2.4. Statistical analyses

We ran statistical analyses using JMP v. 12.0 (SAS Institute). Data were transformed to obtain approximately normally distributed variables, following standard transformations (Sokal & Rohlf, 1995): arcsine transformation for proportion data, that is, the infection rates, and log transformations for cell counts and radiation at the field site where each fungal strain had been collected. Arcsine transformation is calculated by computing the arcsine of the square root of the proportion. For radiation at field site, we used the log10 of (radiation + 0.001), which greatly improved the skew, giving the least clumping of data for low values of radiation. For the viability data from the irradiation experiment, we log‐transformed the raw count data corrected by dilution for each plate. To estimate sporidia viability, we calculated the difference in the log‐transformed viable cell number between each irradiated plate and each control plate of the same strain, then calculated the mean and standard deviation of those differences. This gave a measure of the variation in this estimate.

We performed a linear regression, weighted by sample size, of the arcsine‐transformed infection rates of our greenhouse‐inoculated plants on the log radiation at the field site where each fungal strain had been collected to test whether infection success under experimental conditions varied with level of radiation exposure where the fungal strain originated.

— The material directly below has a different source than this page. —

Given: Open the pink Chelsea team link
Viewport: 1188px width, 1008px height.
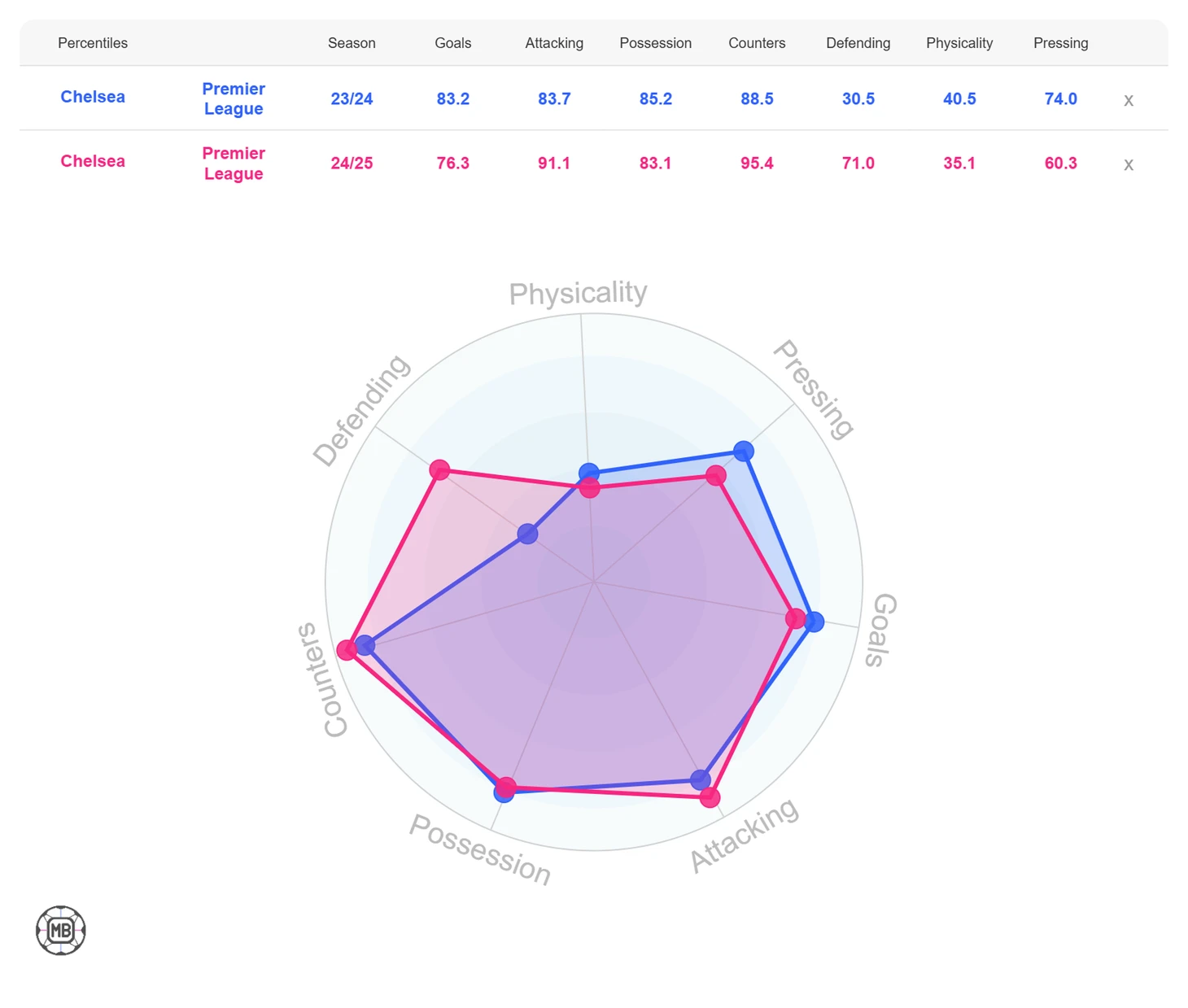Looking at the screenshot, I should [93, 161].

We performed one‐way ANOVAs for testing the repeatability of cell counts for the repeat plates within treatment and strain combinations to check that our counting method was reliable.

To test whether radiation level at the field site where the fungal strains had been collected impacted the inherent viability or replication rates of their haploid sporidia, we regressed the mean of log counts of sporidia in the control treatment without experimental radiation on the log of the field radiation level. We performed ANCOVA to test the effect of irradiation treatment on sporidia viability, with radiation levels at the field sites of collection of the strains as a covariate. This permitted us to ask the questions whether the viability of haploid sporidia differed depending on the experimental irradiation dose, whether fungal strains collected at sites differing in ambient radiation dose rate varied in the viability of their haploid sporidia, and whether there was an interaction between the factor and the covariate.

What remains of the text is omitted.